STF flexibiliza penduricalhos mas mantém teto de 35% do subsídio
Corte autoriza pagamento de férias e licenças não usufruídas antes da decisão, mas preserva limite de 35% para indenizações da magistratura e MP.

O Supremo Tribunal Federal, em sessão virtual de julgamento de embargos de declaração, decidiu por maioria flexibilizar parcialmente sua anterior constrição aos pagamentos de verbas indenizatórias da magistratura e do Ministério Público, porém mantendo a vedação ao ultrapassamento do patamar de 35% do subsídio. A votação consolidou-se com placar de 6 a 4 em favor da proposta conjunta de quatro relatores (Alexandre de Moraes, Gilmar Mendes, Cristiano Zanin e Flávio Dino), que introduziram ajustes específicos sem desmantelar a estrutura normativa estabelecida em julgamento anterior realizado em março.
Contexto
Em março, o Supremo havia proferido decisão consolidada em múltiplos feitos — dois recursos extraordinários (REs 968.646 e 1.059.466), três ações diretas de inconstitucionalidade (ADIns 6.601, 6.604 e 6.606) e uma reclamação (Rcl 88.319) — fixando regime transitório para compensação de verbas indenizatórias. Naquela ocasião, o tribunal declarou inconstitucionais diversas vantagens e estabeleceu, como regra geral, que o somatório das indenizações não poderia superar 35% da remuneração-base.
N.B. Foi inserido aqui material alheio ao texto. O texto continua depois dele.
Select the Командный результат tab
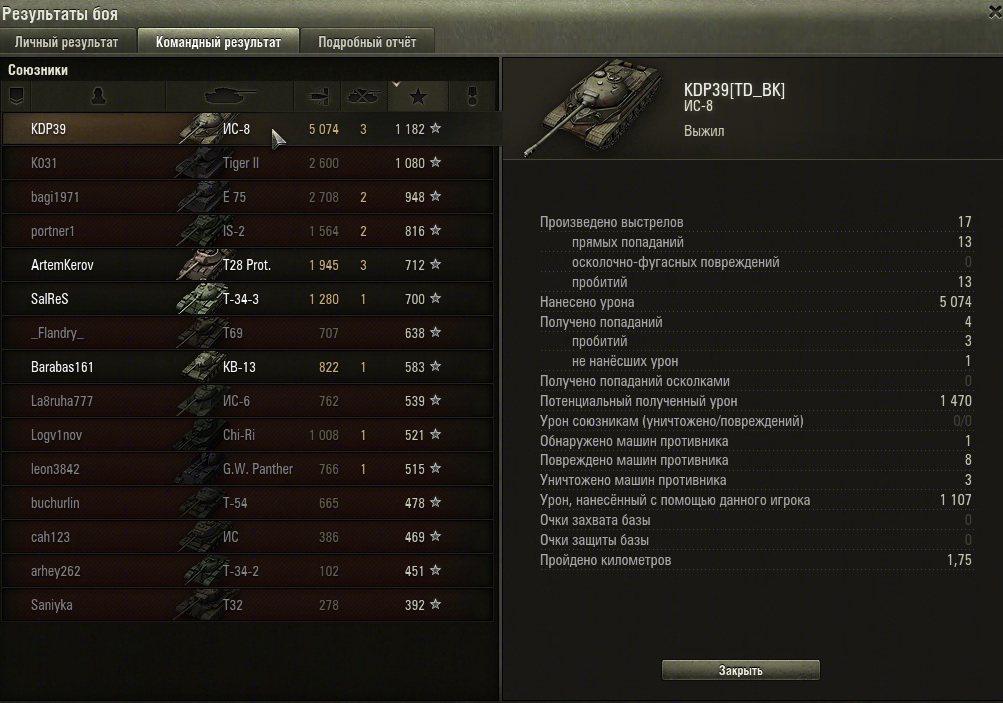1003x703 pixels. coord(218,42)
Essa decisão representou resposta à controvérsia sobre o pagamento de "penduricalhos", expressão que designa verbas indenizatórias acumuladas sem correspondência com efetiva prestação de serviço ou que extrapolam a razoabilidade constitucional de compensação por desempenho.
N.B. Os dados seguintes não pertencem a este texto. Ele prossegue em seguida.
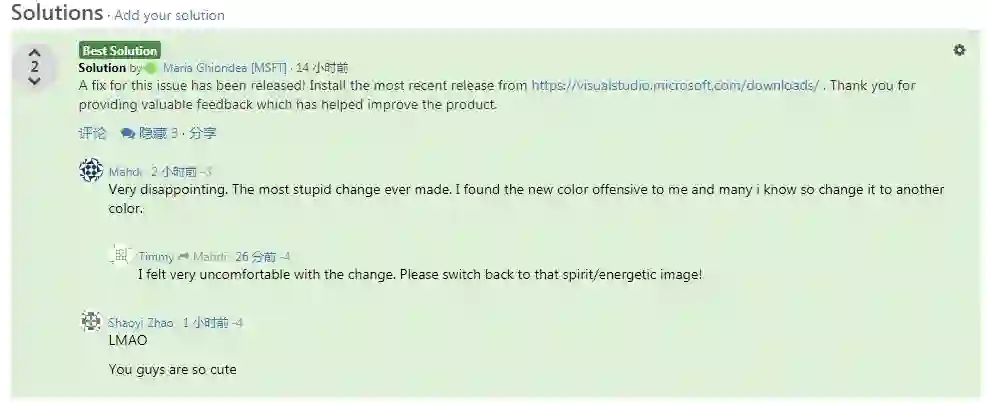Image resolution: width=987 pixels, height=403 pixels.
Task: Upvote the best solution
Action: [x=35, y=52]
A Procuradoria-Geral da República e associações representativas da magistratura, do Ministério Público e de outras carreiras públicas impugnaram a decisão de março por meio de 41 embargos de declaração, alegando que a tese continha omissões, contradições e obscuridades que prejudicavam sua aplicação uniforme. Solicitaram, portanto, esclarecimentos e ajustes voltados a preservar direitos adquiridos anteriormente à fixação da tese e a permitir maior flexibilidade em situações específicas.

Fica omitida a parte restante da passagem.